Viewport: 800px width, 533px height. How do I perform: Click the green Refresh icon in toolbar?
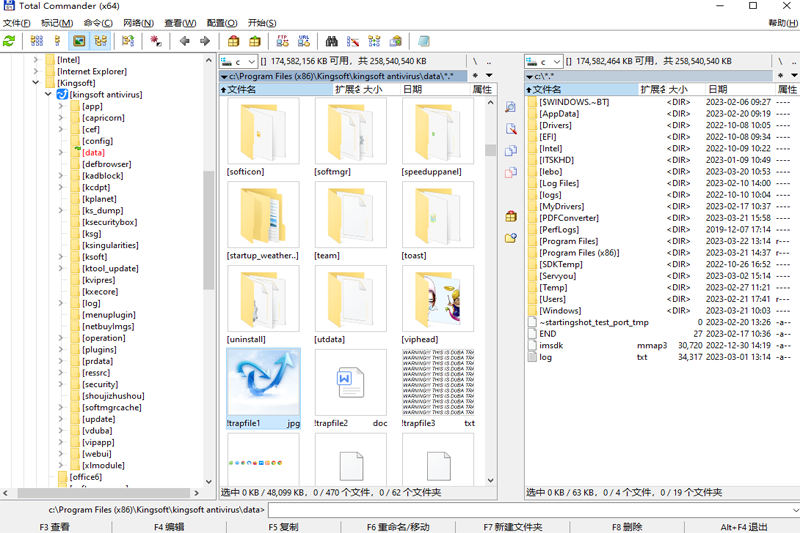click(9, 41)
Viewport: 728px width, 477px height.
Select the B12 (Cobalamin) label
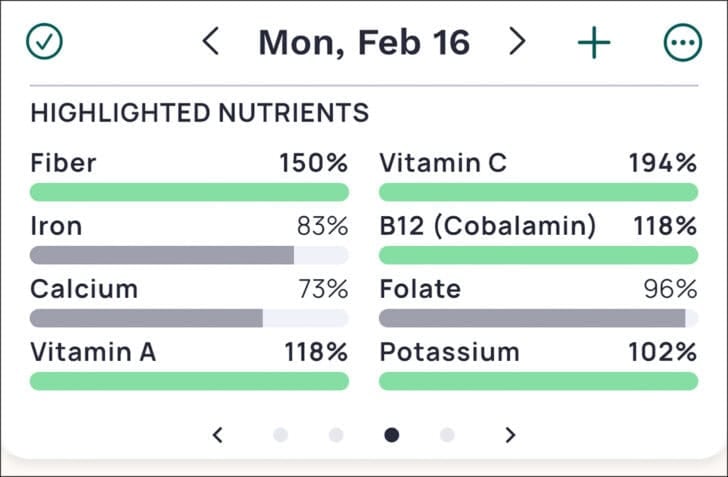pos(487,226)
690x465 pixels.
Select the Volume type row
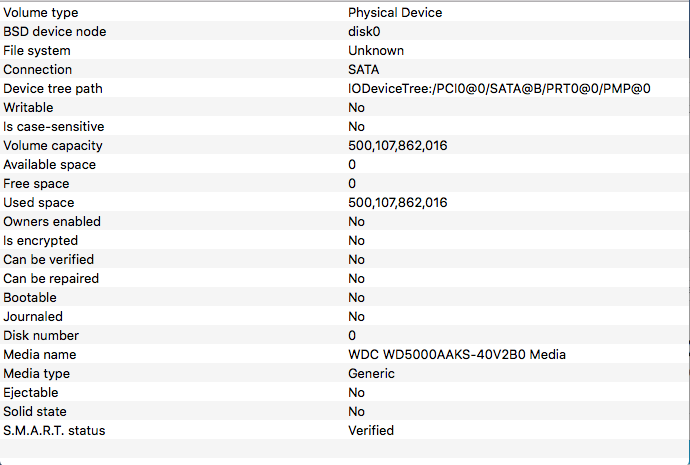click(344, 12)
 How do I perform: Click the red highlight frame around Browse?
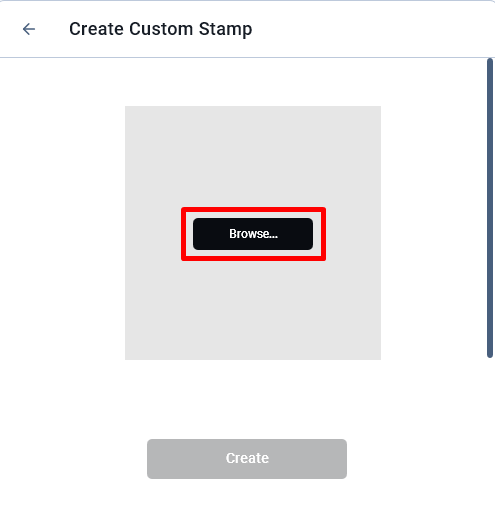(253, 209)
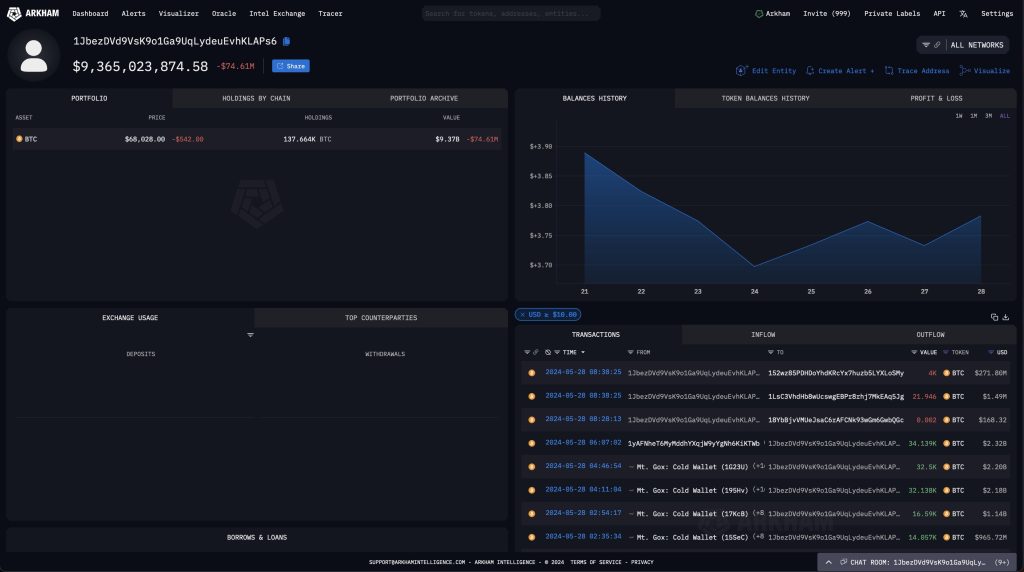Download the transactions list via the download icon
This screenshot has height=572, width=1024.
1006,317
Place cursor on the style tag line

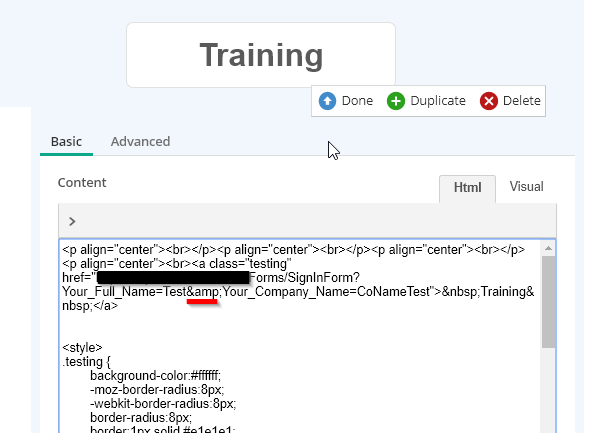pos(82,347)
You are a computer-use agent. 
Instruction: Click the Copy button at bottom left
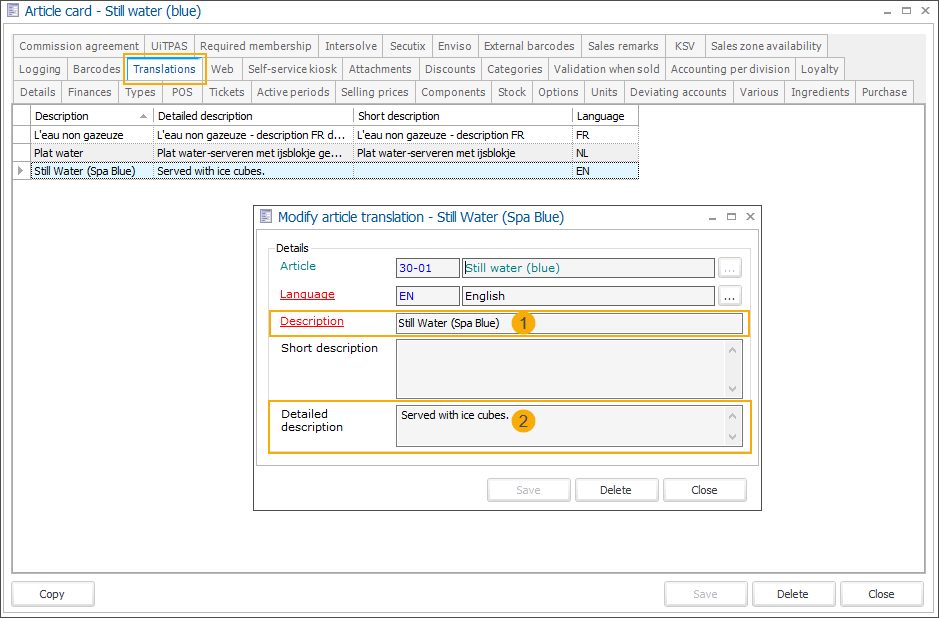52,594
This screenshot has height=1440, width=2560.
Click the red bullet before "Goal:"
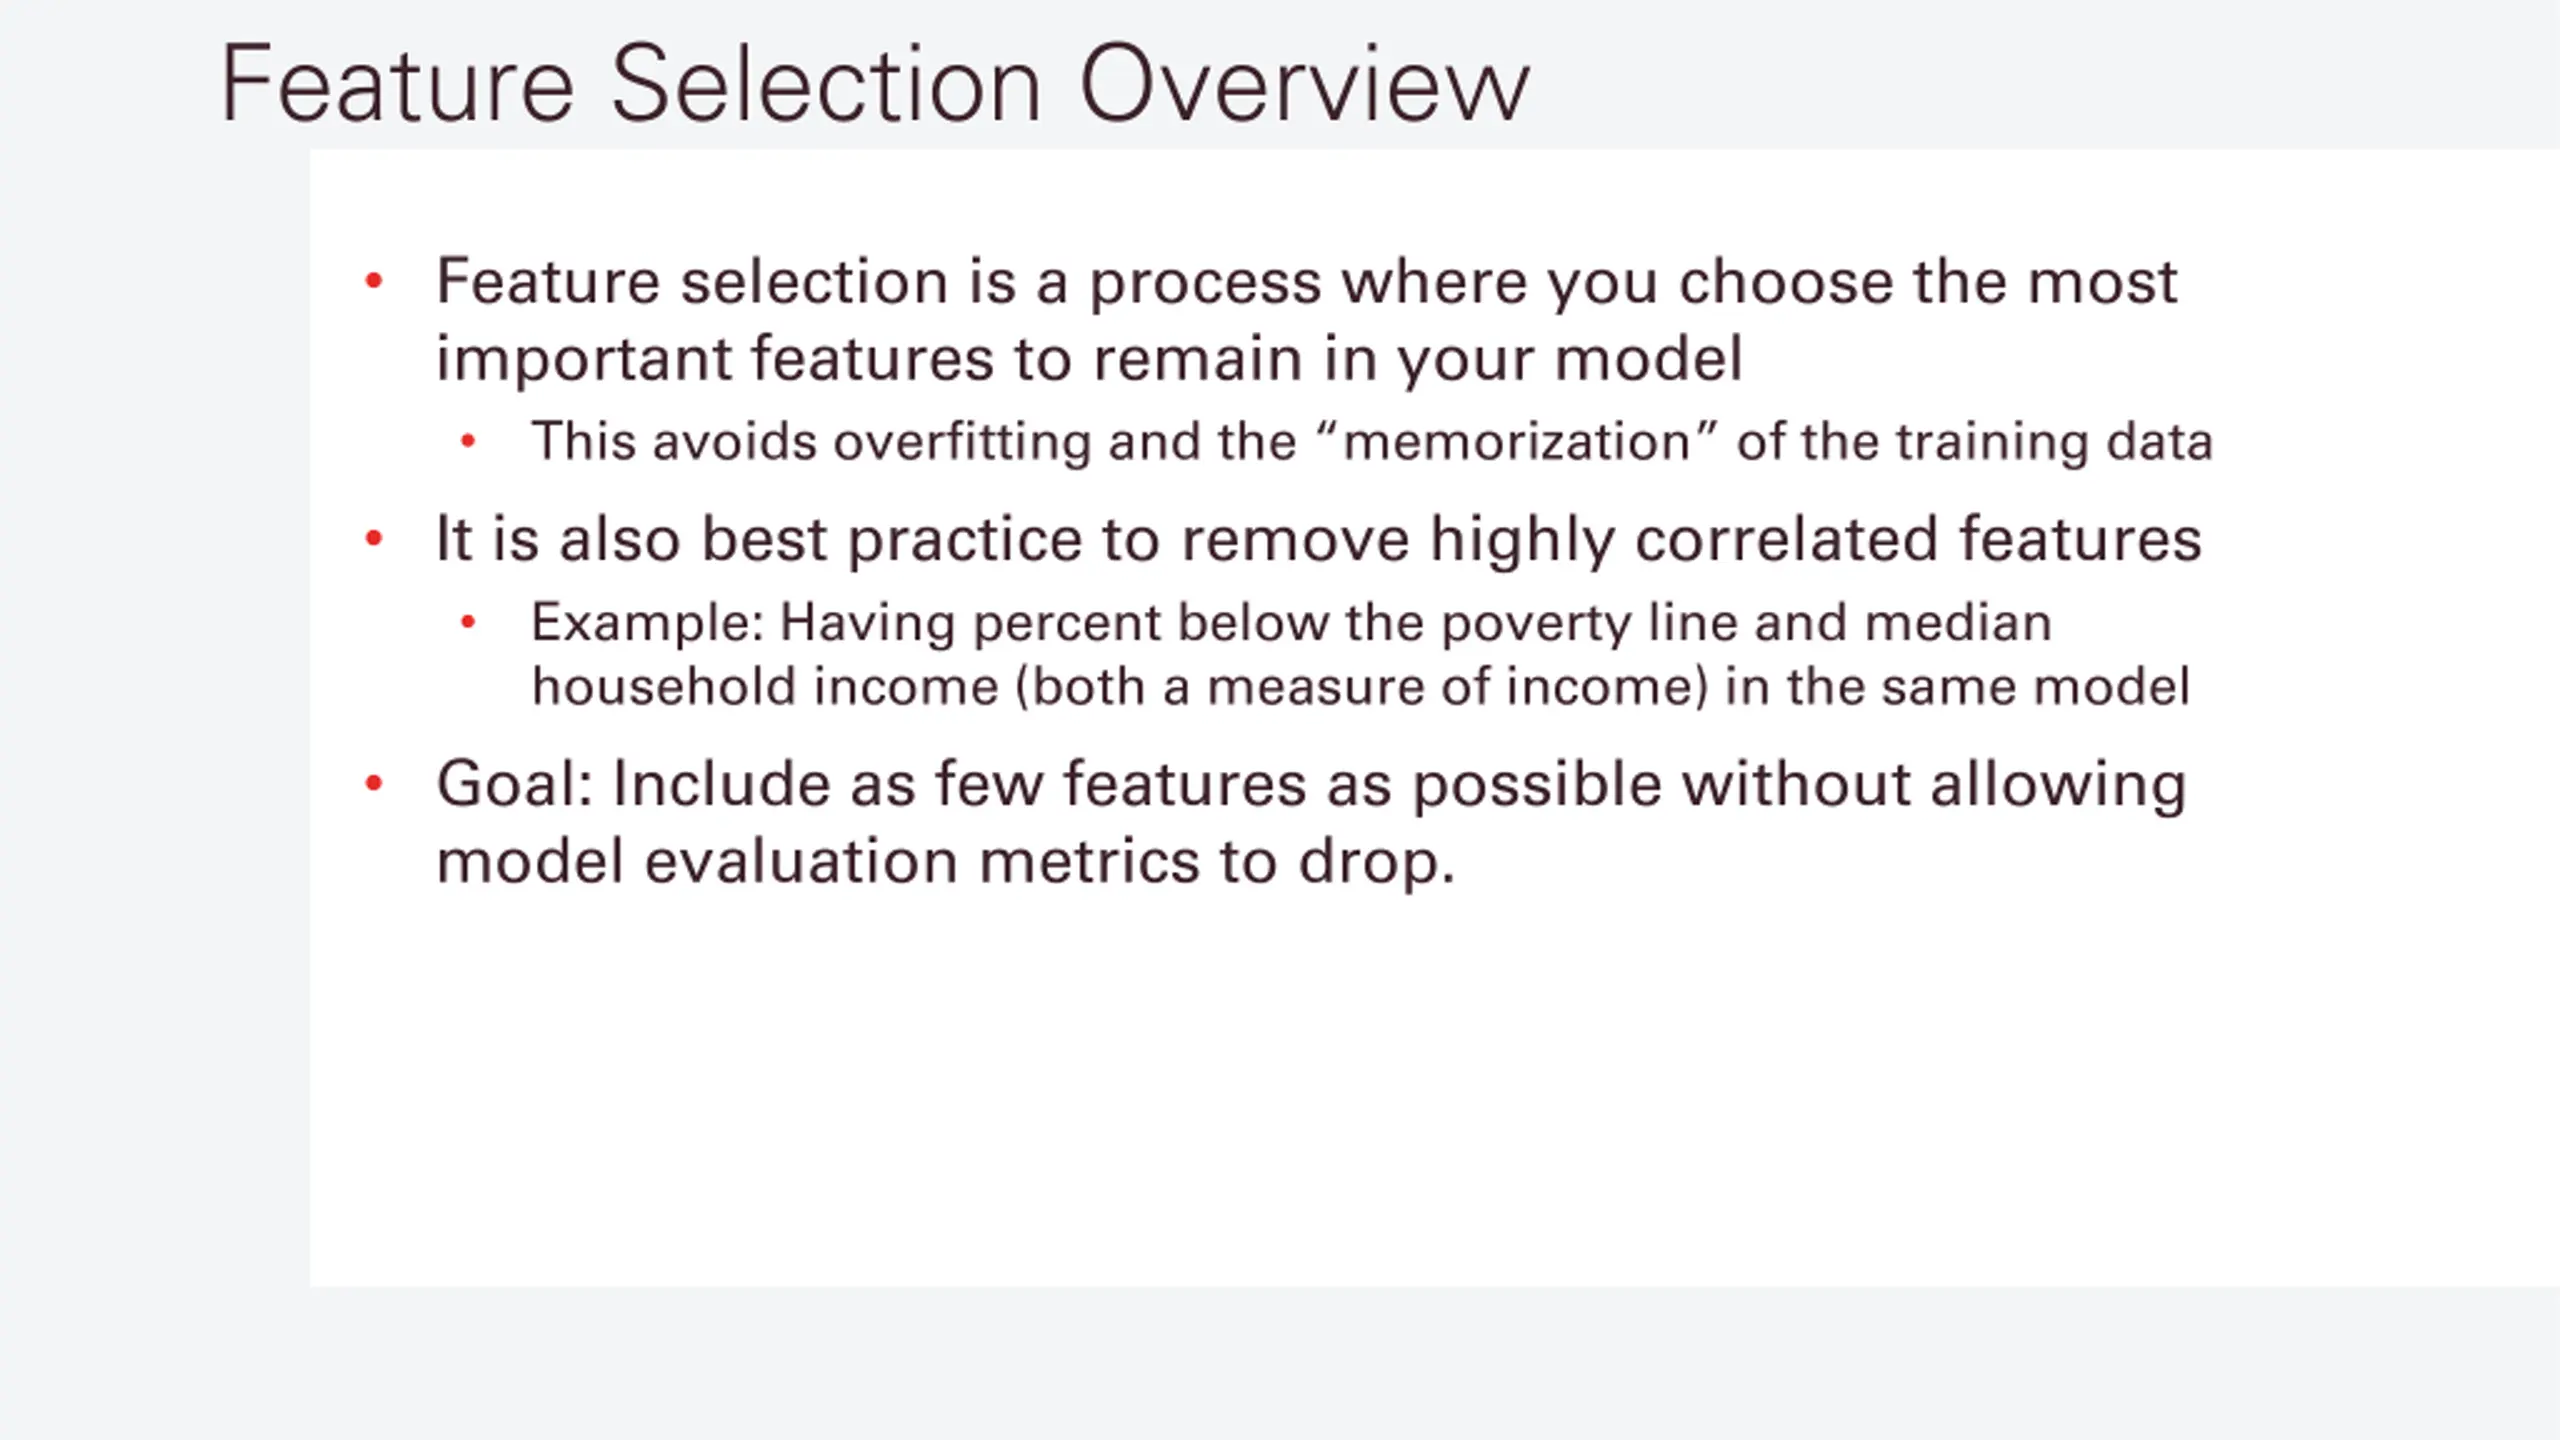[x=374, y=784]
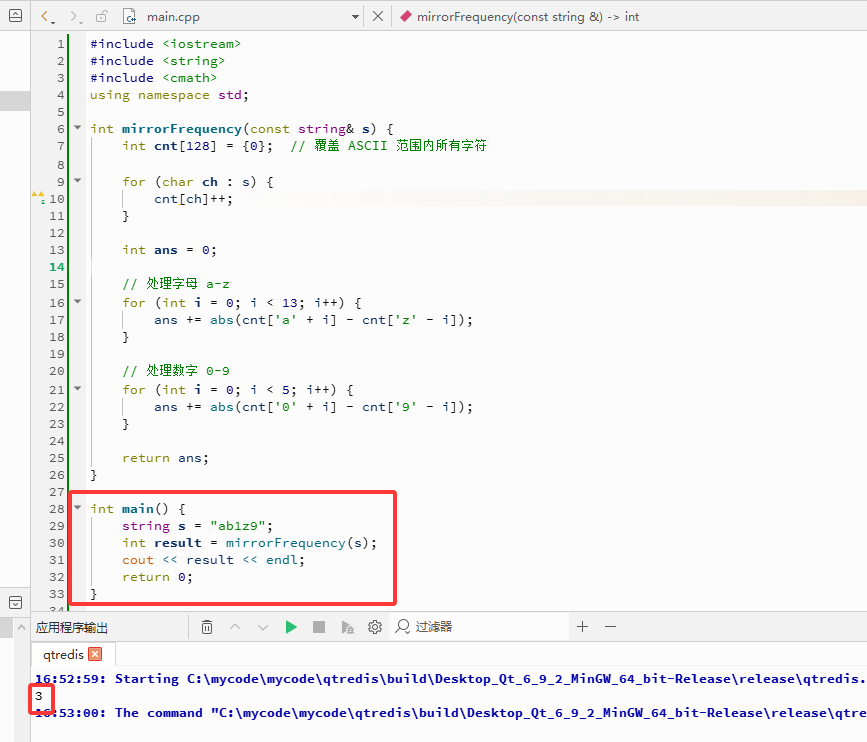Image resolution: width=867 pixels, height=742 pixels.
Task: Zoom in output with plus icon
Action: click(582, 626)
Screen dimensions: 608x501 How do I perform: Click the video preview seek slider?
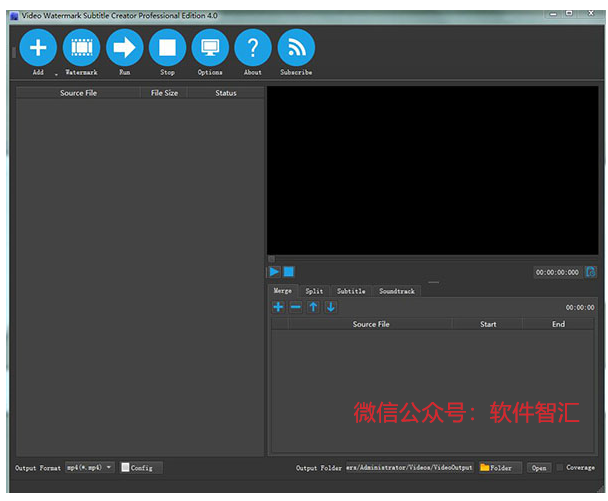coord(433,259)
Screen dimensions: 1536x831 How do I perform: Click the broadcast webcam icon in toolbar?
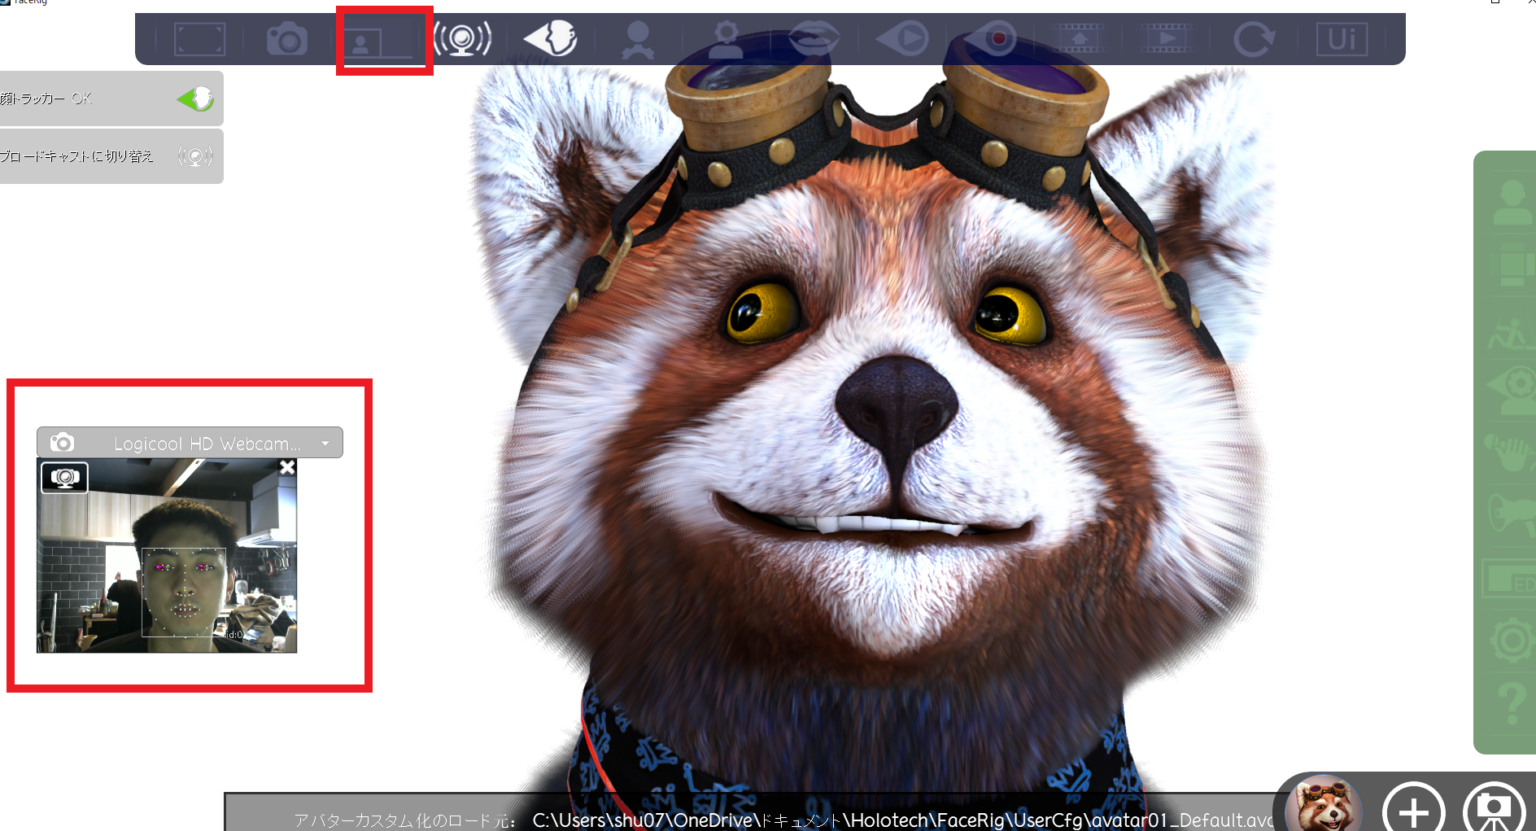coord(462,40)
------------------------------------------------------------------------
▸ Work item: What you return should match the records above word for word, minus the pictures.

▸ Solution to this exercise:
Viewport: 800px width, 533px height. How do I perform: Click the green Refresh icon in toolbar?
click(9, 41)
Viewport: 728px width, 477px height.
Select the B12 (Cobalamin) label
pos(487,226)
690x465 pixels.
Select the Volume type row
click(344, 12)
 How do I perform: Click the red highlight frame around Browse?
(253, 209)
Download the transactions list via the download icon
This screenshot has height=572, width=1024.
1006,317
Place cursor on the style tag line

pos(82,347)
You are a computer-use agent. 
Instruction: Click the Copy button at bottom left
52,594
This screenshot has height=1440, width=2560.
Click the red bullet before "Goal:"
[x=374, y=784]
Image resolution: width=867 pixels, height=742 pixels.
Task: Zoom in output with plus icon
Action: click(582, 626)
Screen dimensions: 608x501 How do I perform: Click the video preview seek slider?
coord(433,259)
Screen dimensions: 1536x831 How do I perform: Click the broadcast webcam icon in toolbar?
coord(462,40)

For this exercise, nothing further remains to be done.